Did the belt always work though??? My father in law was born in 1950 the youngest of four children. He pulled his hands apart so the belt hit the teacher. As a result he was invited to leave school at 15. He did well for himself first as a joiner and then as a college lecturer in joinery(not kit erection like half of them today). The college decided all their lecturers should have a university degree he went as mature student and got a first class with honours. My father in law was at the required standard in english and arithmetic but not maths at 15.

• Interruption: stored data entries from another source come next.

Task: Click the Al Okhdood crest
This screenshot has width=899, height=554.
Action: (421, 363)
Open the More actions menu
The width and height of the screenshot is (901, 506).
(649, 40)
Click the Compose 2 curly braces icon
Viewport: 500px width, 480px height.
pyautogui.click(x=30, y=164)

Island Report 13 Aug 2019 09:35

No Tawny, the belt or rather the cane or thin edge of a ruler (despicable!) didn't work because in my school it was always the same boys queuing up for it. Girls weren't hit, they got lines. I quite liked lines :-D


RolloTheRed Report 13 Aug 2019 11:06

Scotland carried on with the belt and the tawse long after such cruelty was history in England and Wales. The IOM was the last jurisdiction under the Crown to persist with the cane.

There is not the slightest evidence that physical chastisement improved educational standards.

It is simply not possible to hold together a class of kids very much over 20 pupils and teach effectively. If (If... ) the pupils are highly motivated then 30 can be possible but it does not allow much in the way of direct teacher - pupil contact.

The inconvenient truth is that if the UK is serious about lifting the mostly poor educational standards of the country then it will take a great deal more money which will have to be paid by corporations and the rich. I cannot see that happening under the current junta which prefers building prisons.. Extending grammar schools, "free" schools and private sector academies does not deliver.